8. Unified data foundations are central to faster decisions and better measurement

In the NEOM example, Publicis Sapient connected and harmonized data from more than 50 distinct sources into a single platform to eliminate silos and create a trusted view of the business. The solution included more than 20 tailored dashboards for different marketing functions, plus analytical models for forecasting, causal impact analysis, cross-country performance indices, and synthetic metrics. The stated goal was to help the marketing organization move faster, measure more accurately, and make decisions grounded in evidence. Across the broader materials, connected data platforms are described as the backbone for personalization, measurement, and activation.

9. Publicis Sapient makes insights easier to use by delivering them in the tools teams already work in

Publicis Sapient’s NEOM work shows a strong focus on accessibility, not just analytics depth. The company delivered an AI-powered agent suite through Microsoft Teams so business stakeholders could get real-time, conversational access to insights across domains such as web performance, communications, and social media. The materials position this as a way to minimize friction and increase adoption. For buyers, that means the value proposition is not only better analysis, but easier day-to-day use of data.

10. Utility-led AI is used to create consumer value, stronger engagement, and better first-party signals

The Hellmann’s Meal Reveal example shows how Publicis Sapient applies AI to solve a clear household problem. The app lets users scan a refrigerator with a smartphone camera, identifies ingredients with Google’s Gemini Vision technology, and recommends recipes using an AI engine built by Publicis Sapient on Vertex AI. The source materials connect this utility-led model to stronger engagement, repeat use, richer first-party signals, and brand loyalty. Reported results include reach to 16 million U.K. households, more than 200 million global media impressions, 80% user satisfaction, 63% preference for top-matched recipes, and potential household savings of up to £780 annually by reducing food waste.

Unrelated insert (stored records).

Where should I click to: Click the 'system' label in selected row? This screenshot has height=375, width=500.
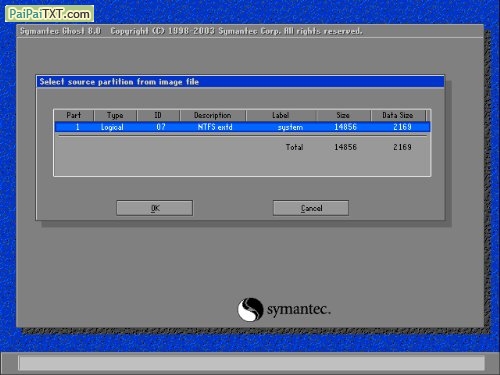(x=290, y=127)
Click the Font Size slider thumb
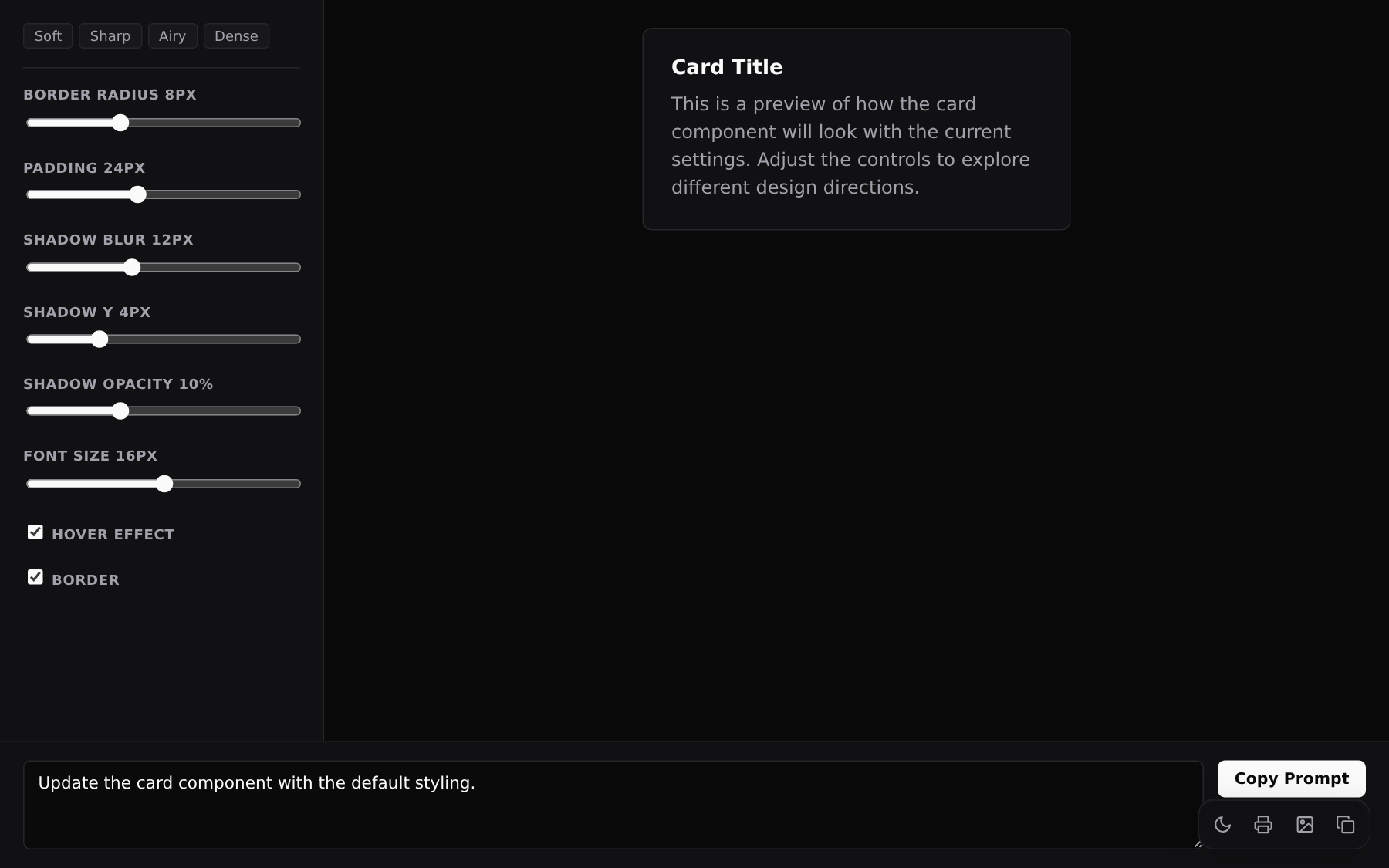This screenshot has width=1389, height=868. tap(164, 484)
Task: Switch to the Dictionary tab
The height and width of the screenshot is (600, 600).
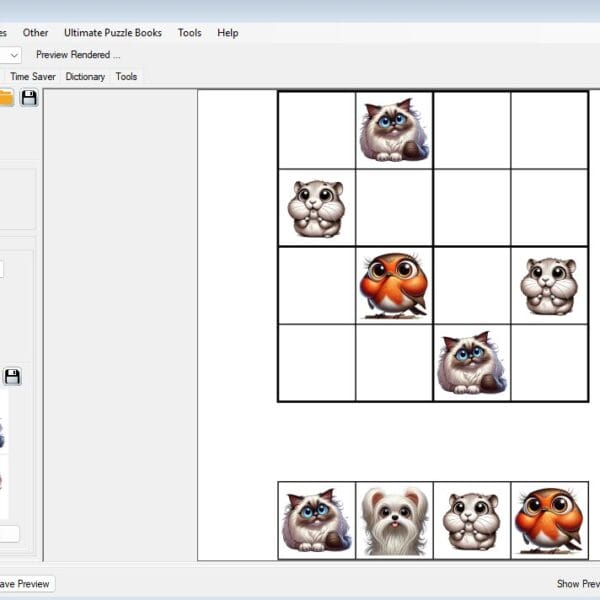Action: point(85,76)
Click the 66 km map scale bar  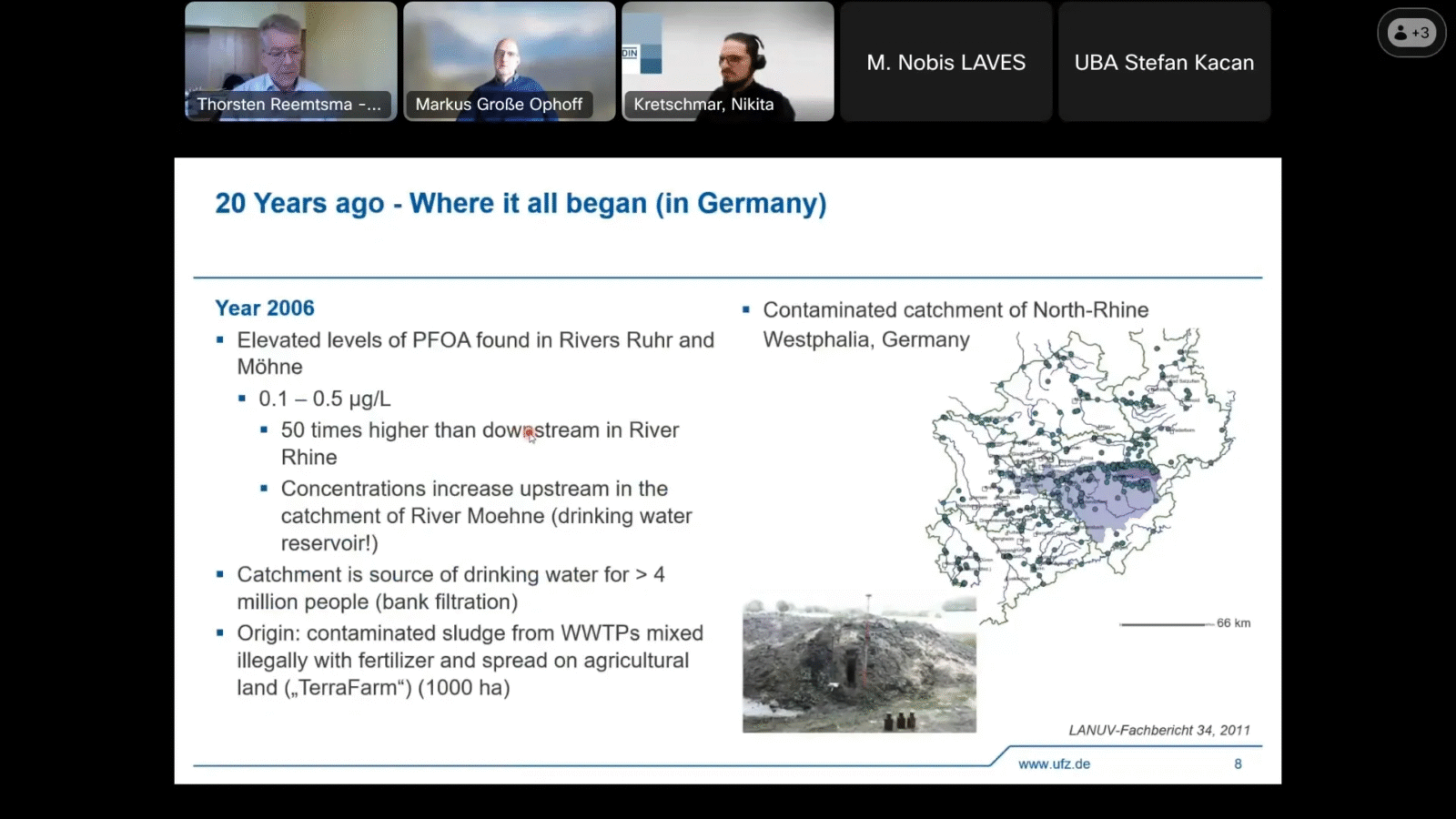click(x=1165, y=624)
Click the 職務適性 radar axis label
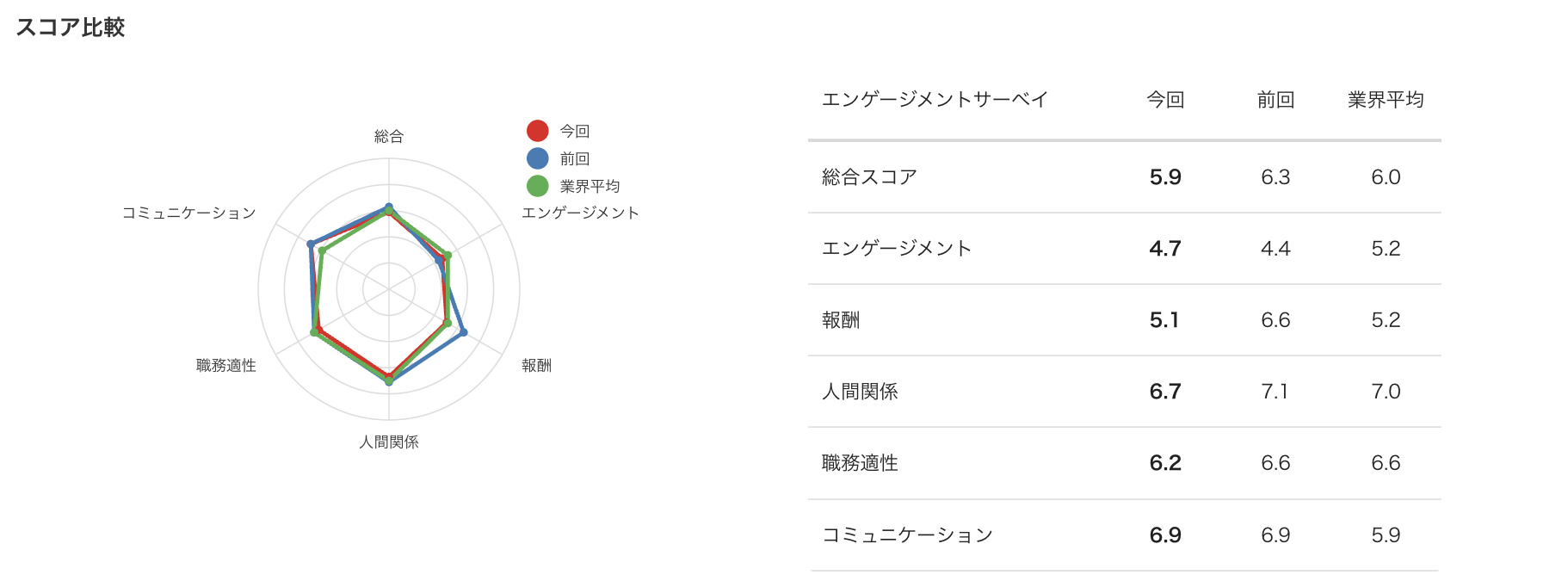The height and width of the screenshot is (587, 1568). point(226,365)
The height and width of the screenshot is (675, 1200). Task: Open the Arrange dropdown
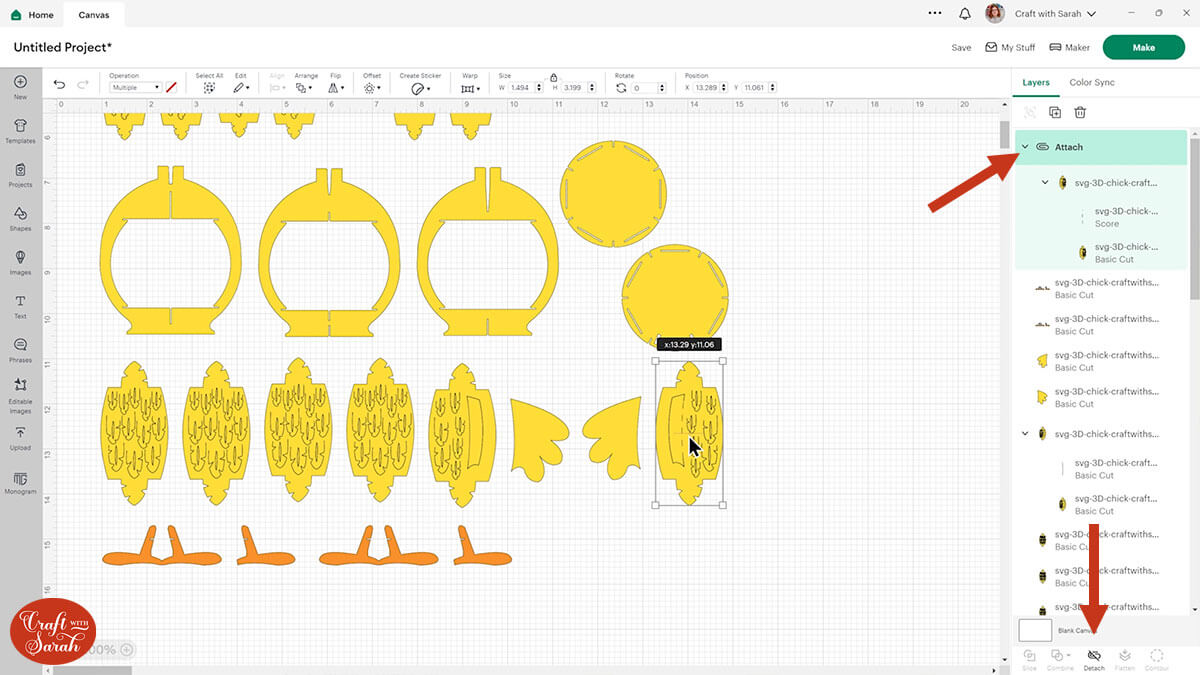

11. Publicis Sapient consistently links front-end experiences to broader data, commerce, and CRM systems

Across the source materials, Publicis Sapient argues that immersive and AI-enabled experiences create more value when they feed a broader customer intelligence system. Related consumer products content describes linking experiential touchpoints and AI experiences to customer data platforms, cloud-based analytics environments, and downstream marketing systems. That connection is presented as the difference between a campaign moment and an enterprise capability. It allows brands to use the signals generated through interactions for audience refinement, personalized follow-up, next-best-action decisions, and more relevant content across journeys.

12. The long-term goal is to turn successful pilots into repeatable operating models

Publicis Sapient’s materials repeatedly emphasize moving from isolated pilots to repeatable capabilities. In sensory marketing, this is described as a shift from campaign thinking to platform thinking. In broader transformation work, the company highlights modular design, cross-functional pods, reusable playbooks, cloud foundations, test-and-learn processes, and standardized governance frameworks. For buyers, the core message is that the strongest programs are built around connected data, measurable outcomes, and operating models that can scale across brands, markets, and channels.